It has amended the legislation to state that in preparing the national radio frequency plan, the minister must consult ICASA.
What does this mean?
What is the "national radio frequency band plan"?
 
It cannot benefit the consumer in its current form. The bigger operators may not have coverage in rural areas.

I suggested to Doc and Icasa why not licence 3 Woans with very tough licence obligations starting with rural rollout first.

Cost based regulated wholesale offerings.
 
The amendment bill contains a change which places control of the national radio frequency band plan with the minister, rather than ICASA.

It has amended the legislation to state that in preparing the national radio frequency plan, the minister must consult ICASA.

Just remember this is the same minister who is charge of a postal service that does not work. Nothing bad can happen here.
 
I hope this benefits the consumer?
Not sure, it will benefit consumers immediately. It depends. In long term it has great potential to increase spectrum utilization. It is critically important in South Africa in most areas where wired broadband is not a primary Internet.

There are many ways to address limited spectrum. Network operators will push for implementing unlicenced spectrum offloading technologies, as spectrum is free and cheap to implement. If you allow them to monopolize unlicenced spectrum, they will block WOAN effectively. Period.

For now these technologies are in unfinished state, i.e. on Vodacom VoWiFi is only active on selected devices, but situation will be changing quick. Spectrum invasion must be controlled by the state. I don't think new legislation address this issue, but it should.

Also all depends how WOAN will be implemented. Incentives is a key. You can't be successful without support from network operators.
 
I don't think you understand essentially all 4 countries that tried this failed, service providers underspent on tech advancements to improve profits, prices didn't come down at all.Kenyans still use the SP's own 3g network as the 4g network doesnt work most of the times.

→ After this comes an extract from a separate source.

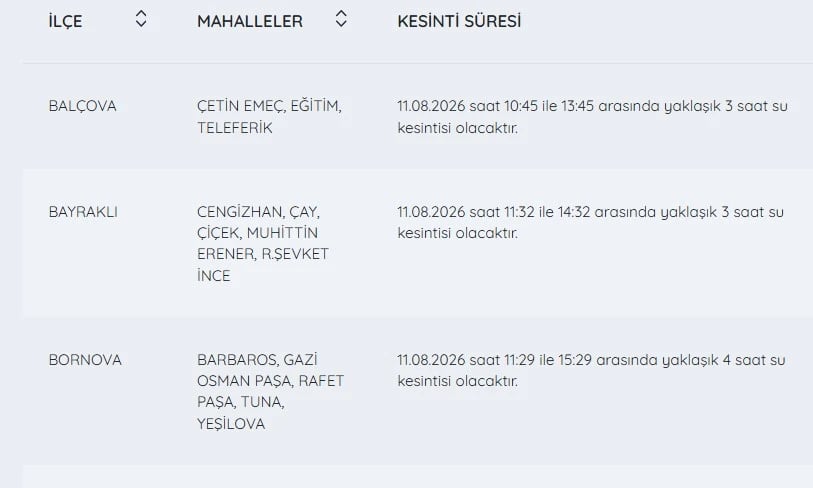
Task: Sort table by İLÇE column arrows
Action: 141,19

Network roll out slowed down immensely, Of the 4 countries that this are 4 or 3 years behind other countries on technology deployment nothing good came out of it, if this becomes law consider it the end of times so yeah it requires a massive fuss......for once I am with the mobile providers

Not sure, it will benefit consumers immediately. It depends. In long term it has great potential to increase spectrum utilization. It is critically important in South Africa in most areas where wired broadband is not a primary Internet.

There are many ways to address limited spectrum. Network operators will push for implementing unlicenced spectrum offloading technologies, as spectrum is free and cheap to implement. If you allow them to monopolize unlicenced spectrum, they will block WOAN effectively. Period.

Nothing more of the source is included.